Pre-existing disease cover (waiting period)– Most schemes offer a waiting period of 48 months. Some premium plans provide a waiting period of 2/3 years. Please check the waiting period for various pre-existing diseases before you make a choice.

• Policy exclusions are conditions/ diseases which are not covered under the scheme. Check the exclusions to see if any of them goes against your requirements.

• The list of Network Hospitals where you may avail of the cashless facility. Do check if this list includes hospitals that are close to your/your parents’ residing place.

Co-payment: – This is a % of the claim amount you can voluntarily pay out of your pocket. It varies from 10% to 30%. Premiums of these plans are lower, and co-payments are mostly under senior citizen policies. Whether you should go for this or not depends on your income and health condition.

• Claim Settlement Ratio of the Health Insurer to understand the number of claims paid against the total number of claims received.

• Ambulance Expenses and frequency of payment within a policy year.

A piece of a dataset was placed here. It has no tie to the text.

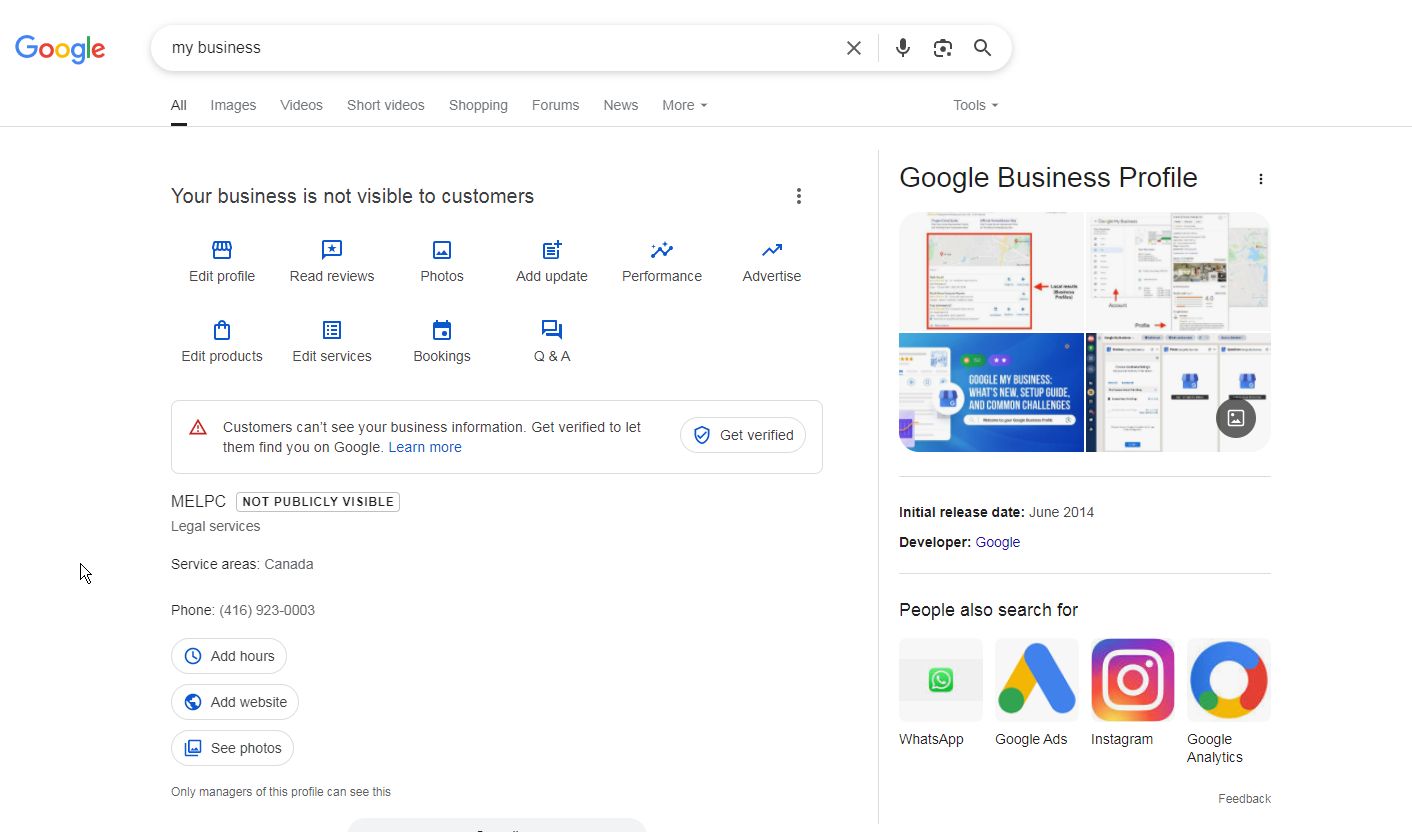Open Google Lens image search icon
The height and width of the screenshot is (832, 1412).
(943, 48)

• Please check if organ transplant and donor’s treatment costs are covered in the policy. This may come in handy if you have diabetics or other conditions in your family who may require this facility.

• Duration of claiming the Pre and Post Hospitalization expenses. Some of the premium plans cover the costs for up to two months under pre-and post-hospitalization. While these may cost you an additional premium, this is a significant benefit you should look into before you finally make a selection.